When implementing any of these, please leave your working NgramLanguageModel class intact and perhaps copy-paste it to a new class or new script to be modified, so the autograder still works. I suggest doing cp language_modeling.py language_modeling_ext.py once your initial class works, and editing the _ext.py file instead of the original.

  1. Add generation. Flip it around! Add a method to the class which uses your model to generate text. This is a bit tricky but I think very useful for better understanding these models. To generate a sentence with a bigram model, for instance, start with the <s> token and sample from the next word in proportion to their probabilities of following that token. The easiest way to do this in my view is using numpy, specifically the numpy.random.choice function - you can put the words into the a argument and the corresponding probabilities into the p argument and sample the word. Now look at all the words that follow that word, and sample again. Continue sampling until you happen to sample the end-of-sentence token </s>, at which point complete the generation.
  2. Try with more and varied data. The "Sam I Am" data we're using is essentially a toy dataset. In the course data directory there is an a2 subfolder (/projects/e31408/data/a2) where there are a few additional corpora you could try out your models on. In particular there is a copy of the Brown Corpus split into train/dev/test splits (1.1M words total), a large set of presidential speeches split into train/dev/test splits (4.5M words total), all the works of Shakespeare, and all the lyrics of Beyonce and TSwift. In addition to simply trying on simply more data, you can see how models trained on certain data work when applied to other data.
  3. Speed up test time performance. You can change the structure of the NgramLanguageModel class to calculate all possible probabilities at training time, which will substantially increase the speed of test-time inference since that will become a matter of looking up log probabilities and adding them up rather than performing the calculation each time a given n-gram appears.
  4. Add trigrams. Extend your LM to include trigram estimation as well. Is it better or worse on the Sam-I-Am data? What about on larger datasets? Why or why not? Does generation look qualitatively different compared to bigrams?
  5. Add arbitrary n-grams.
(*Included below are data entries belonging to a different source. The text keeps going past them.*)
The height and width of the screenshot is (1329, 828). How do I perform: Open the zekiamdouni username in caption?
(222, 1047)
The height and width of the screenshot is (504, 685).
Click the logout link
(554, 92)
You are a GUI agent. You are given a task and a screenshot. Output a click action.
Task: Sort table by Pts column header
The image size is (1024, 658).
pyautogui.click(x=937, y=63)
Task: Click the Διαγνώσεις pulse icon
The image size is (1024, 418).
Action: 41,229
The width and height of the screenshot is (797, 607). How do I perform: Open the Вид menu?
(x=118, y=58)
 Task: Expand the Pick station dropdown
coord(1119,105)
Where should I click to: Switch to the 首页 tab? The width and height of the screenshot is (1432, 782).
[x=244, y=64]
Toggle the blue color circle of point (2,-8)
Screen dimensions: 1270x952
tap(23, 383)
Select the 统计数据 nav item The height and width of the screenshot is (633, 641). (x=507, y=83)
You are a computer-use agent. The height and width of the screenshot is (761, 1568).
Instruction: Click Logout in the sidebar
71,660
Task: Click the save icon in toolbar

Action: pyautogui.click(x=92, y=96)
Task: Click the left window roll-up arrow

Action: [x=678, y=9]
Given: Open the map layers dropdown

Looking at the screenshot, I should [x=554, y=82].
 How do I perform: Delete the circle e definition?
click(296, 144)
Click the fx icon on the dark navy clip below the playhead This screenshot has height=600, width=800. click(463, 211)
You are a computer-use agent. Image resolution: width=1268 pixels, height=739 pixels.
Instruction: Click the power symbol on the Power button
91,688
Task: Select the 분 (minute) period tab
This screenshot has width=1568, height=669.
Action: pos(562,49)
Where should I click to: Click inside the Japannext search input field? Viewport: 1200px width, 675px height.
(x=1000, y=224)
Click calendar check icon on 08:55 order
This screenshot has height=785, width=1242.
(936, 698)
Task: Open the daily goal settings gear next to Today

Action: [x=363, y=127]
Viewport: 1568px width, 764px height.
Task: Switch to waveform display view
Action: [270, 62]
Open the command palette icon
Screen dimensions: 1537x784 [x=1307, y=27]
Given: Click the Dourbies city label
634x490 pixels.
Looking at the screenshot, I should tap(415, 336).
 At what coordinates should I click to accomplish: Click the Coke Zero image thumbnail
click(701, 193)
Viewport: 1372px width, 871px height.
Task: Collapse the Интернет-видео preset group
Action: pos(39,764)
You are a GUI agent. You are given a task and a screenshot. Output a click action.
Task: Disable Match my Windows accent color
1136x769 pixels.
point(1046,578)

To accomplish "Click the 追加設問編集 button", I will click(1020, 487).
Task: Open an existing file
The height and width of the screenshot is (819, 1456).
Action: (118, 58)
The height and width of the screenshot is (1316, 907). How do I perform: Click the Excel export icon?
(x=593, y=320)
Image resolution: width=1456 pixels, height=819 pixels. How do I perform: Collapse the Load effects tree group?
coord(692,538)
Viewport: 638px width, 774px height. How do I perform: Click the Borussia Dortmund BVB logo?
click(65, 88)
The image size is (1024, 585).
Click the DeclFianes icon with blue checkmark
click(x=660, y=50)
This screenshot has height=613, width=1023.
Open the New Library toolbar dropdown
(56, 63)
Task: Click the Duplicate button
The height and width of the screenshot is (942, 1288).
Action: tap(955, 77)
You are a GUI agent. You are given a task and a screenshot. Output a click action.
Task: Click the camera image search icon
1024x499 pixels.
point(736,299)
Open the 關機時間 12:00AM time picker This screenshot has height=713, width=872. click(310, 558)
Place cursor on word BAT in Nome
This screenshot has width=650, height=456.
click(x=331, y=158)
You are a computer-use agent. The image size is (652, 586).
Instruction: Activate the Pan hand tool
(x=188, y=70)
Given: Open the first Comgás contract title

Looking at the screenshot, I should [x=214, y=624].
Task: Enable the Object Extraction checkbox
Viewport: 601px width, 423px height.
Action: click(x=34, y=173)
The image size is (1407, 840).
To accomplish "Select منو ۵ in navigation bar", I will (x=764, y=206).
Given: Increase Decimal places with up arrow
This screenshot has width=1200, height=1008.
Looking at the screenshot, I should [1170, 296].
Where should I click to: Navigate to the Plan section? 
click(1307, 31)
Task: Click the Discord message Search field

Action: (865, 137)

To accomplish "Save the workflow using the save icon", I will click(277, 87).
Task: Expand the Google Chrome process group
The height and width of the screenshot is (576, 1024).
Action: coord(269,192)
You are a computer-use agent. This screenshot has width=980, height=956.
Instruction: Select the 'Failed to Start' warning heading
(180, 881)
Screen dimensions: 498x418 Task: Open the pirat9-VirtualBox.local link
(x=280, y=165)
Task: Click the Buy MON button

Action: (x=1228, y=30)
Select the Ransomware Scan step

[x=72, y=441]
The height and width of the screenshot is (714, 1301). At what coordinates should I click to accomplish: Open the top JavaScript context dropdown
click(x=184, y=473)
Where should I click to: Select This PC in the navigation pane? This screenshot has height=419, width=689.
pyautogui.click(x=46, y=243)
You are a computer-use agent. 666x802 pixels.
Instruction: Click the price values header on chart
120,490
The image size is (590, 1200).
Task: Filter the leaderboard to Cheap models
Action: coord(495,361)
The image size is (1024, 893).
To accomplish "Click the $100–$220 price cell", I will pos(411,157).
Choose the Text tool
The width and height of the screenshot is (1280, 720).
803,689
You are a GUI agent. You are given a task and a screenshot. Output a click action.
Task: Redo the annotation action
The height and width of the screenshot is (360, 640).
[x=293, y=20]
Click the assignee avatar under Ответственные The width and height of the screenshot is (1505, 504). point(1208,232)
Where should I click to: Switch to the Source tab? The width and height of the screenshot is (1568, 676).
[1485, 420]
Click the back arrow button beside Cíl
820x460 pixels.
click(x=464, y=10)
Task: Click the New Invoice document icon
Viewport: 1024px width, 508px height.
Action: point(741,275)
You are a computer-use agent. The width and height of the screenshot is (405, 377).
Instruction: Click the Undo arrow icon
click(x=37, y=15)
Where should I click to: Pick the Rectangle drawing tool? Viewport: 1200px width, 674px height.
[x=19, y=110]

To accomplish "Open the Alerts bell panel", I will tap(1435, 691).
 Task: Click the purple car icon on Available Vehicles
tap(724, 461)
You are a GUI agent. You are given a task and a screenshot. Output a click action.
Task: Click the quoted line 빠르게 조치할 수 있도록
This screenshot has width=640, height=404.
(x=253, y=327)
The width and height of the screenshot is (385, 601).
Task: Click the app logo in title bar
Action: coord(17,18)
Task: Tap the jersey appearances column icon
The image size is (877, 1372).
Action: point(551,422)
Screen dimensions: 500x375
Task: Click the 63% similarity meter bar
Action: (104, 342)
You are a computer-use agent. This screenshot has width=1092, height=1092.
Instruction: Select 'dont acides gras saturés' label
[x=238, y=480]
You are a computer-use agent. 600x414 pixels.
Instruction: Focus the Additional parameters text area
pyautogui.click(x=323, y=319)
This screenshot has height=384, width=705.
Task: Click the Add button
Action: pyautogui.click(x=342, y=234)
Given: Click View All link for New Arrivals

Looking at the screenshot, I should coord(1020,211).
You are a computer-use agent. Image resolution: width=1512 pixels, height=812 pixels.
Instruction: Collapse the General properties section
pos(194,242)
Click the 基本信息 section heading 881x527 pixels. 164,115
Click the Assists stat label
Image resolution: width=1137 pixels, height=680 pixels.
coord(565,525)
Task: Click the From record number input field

While unigram LMs are something of a special case, n-gram LMs where $n >= 2$ can be coded in an arbitrary manner where you can simply pass the integer for the n-gram size you want to use. Try refactoring your code to do this.
  6. Add backoff, interpolation, or more complex smoothing. The book notes that add-k smoothing is actually not ideal in practice and lists several follow-ups of various types that improve model performance. Pick one or more, try implementing them, and see how low you can get your perplexity!
  7. Neural LMs. If you want to go buck wild here, you could jump ahead to read about neural language models like in SLP here or in this D2L book and have a go at implementing, for instance, a basic RNN language model! Something along these lines could easily be substantial enough to be a final project as well, so keep this in your back pocket if you're interested. We will also explicitly discuss Neural LMs later this quarter, but if you're someone for whom this is a core interest of course feel free to start exploring it. The content we discussed in class will provide some nice background for doing so.
  8. Read and report. Read a relevant article - either listed on the course website or one you find yourself - and post about it on Ed!

And as usual, whatever else you can dream up is also welcome!

Submission

To officially submit your assignment, please flip the complete variable to True!

As always, if it has to be late, edit the expected_completion_date.

Lastly, if you did any extensions, please briefly explain what you did and where we should look to check out your work in the extensions_description variable.